(EXERCISE INPUT):
———

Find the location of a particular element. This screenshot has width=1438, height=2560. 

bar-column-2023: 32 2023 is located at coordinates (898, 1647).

———

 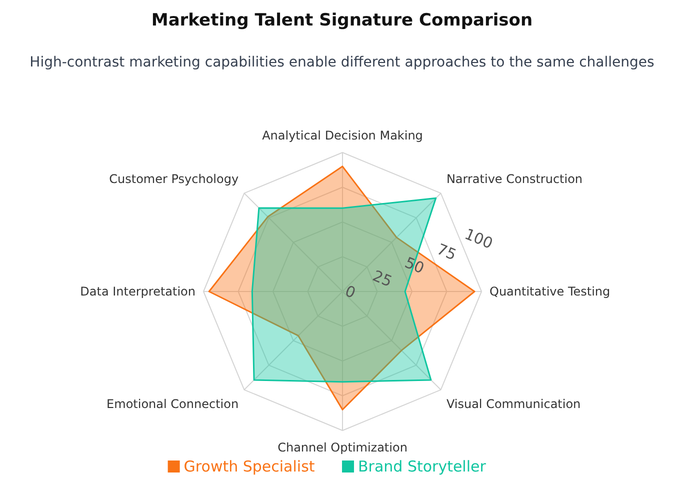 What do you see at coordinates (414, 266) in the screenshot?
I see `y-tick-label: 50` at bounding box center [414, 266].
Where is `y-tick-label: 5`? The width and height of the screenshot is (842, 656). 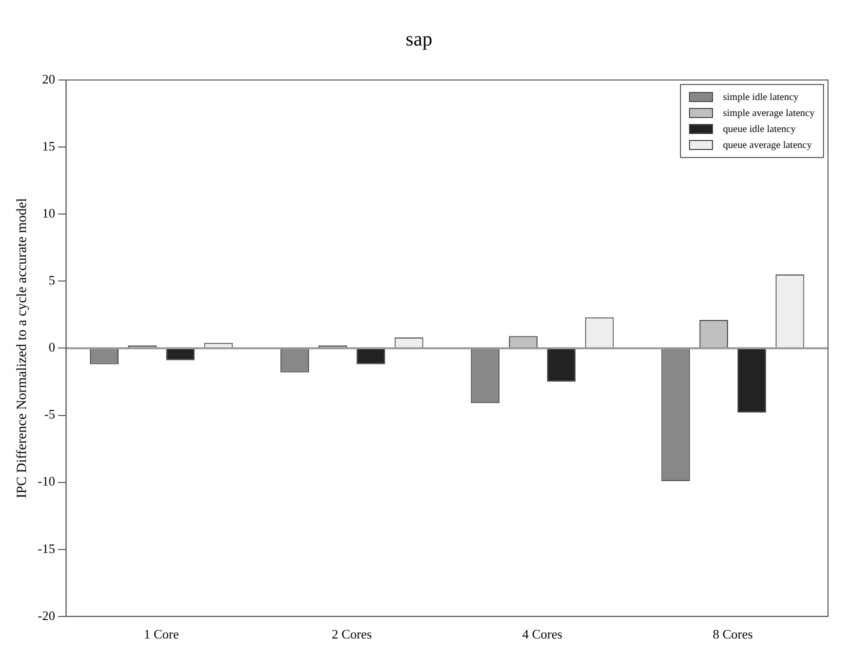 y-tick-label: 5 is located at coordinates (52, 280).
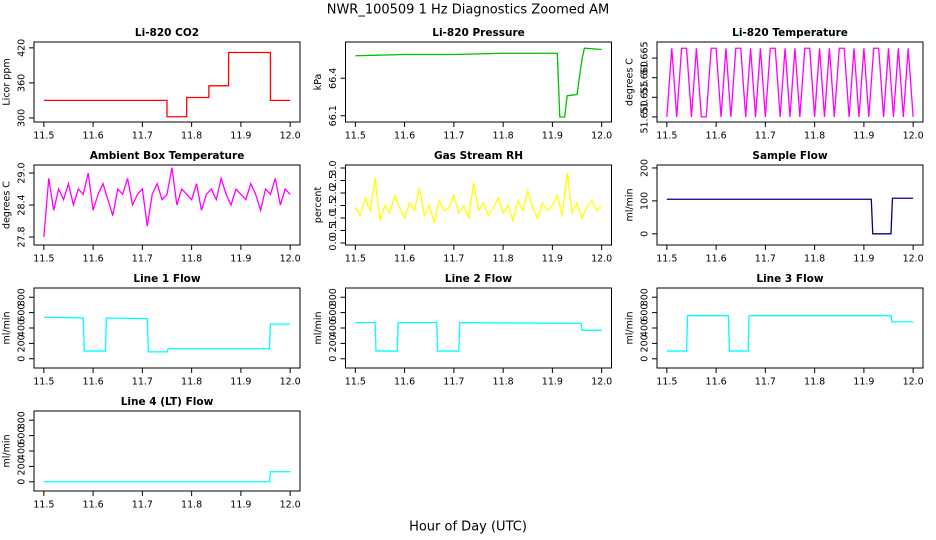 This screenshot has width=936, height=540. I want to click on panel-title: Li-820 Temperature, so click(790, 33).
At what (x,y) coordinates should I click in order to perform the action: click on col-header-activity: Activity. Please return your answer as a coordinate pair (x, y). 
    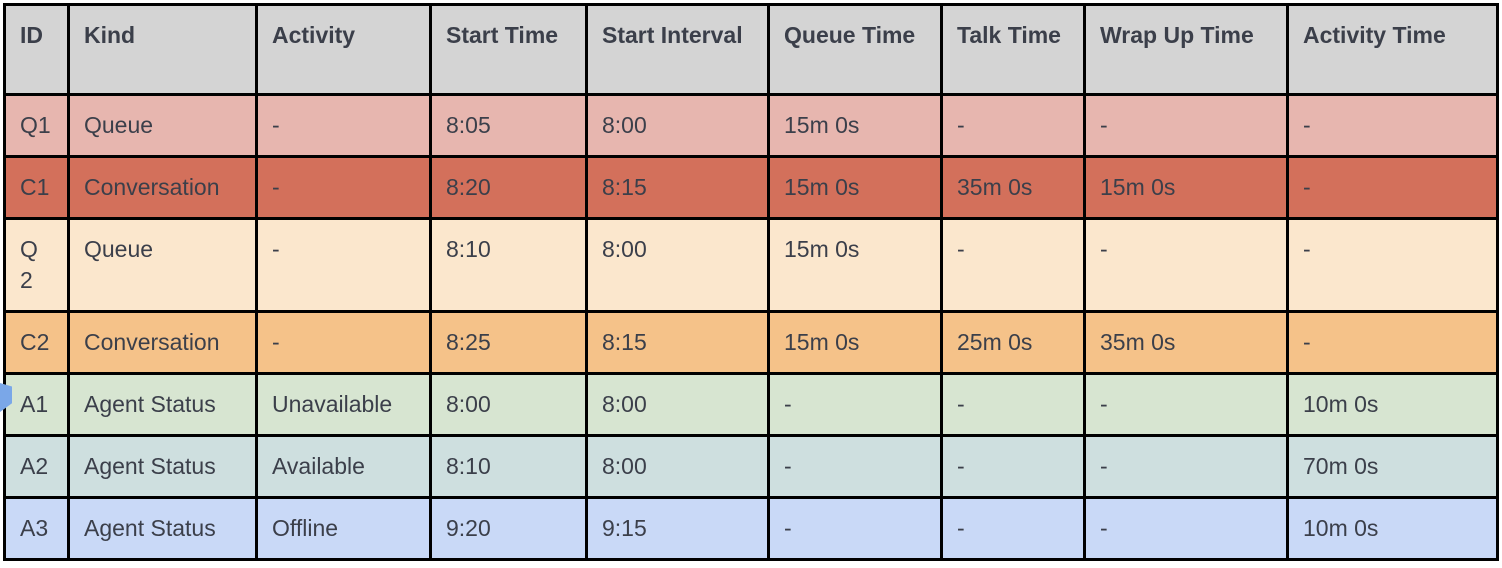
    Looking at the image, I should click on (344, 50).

———

(REQUIRED ACTION): Extract and copy verbatim the data running from the line with "Find the location" to the line with "bar-column-2023: 32 2023", both included.

(RESPONSE FOR THIS EXERCISE):
Find the location of a particular element. This screenshot has width=1438, height=2560. 

bar-column-2023: 32 2023 is located at coordinates (898, 1647).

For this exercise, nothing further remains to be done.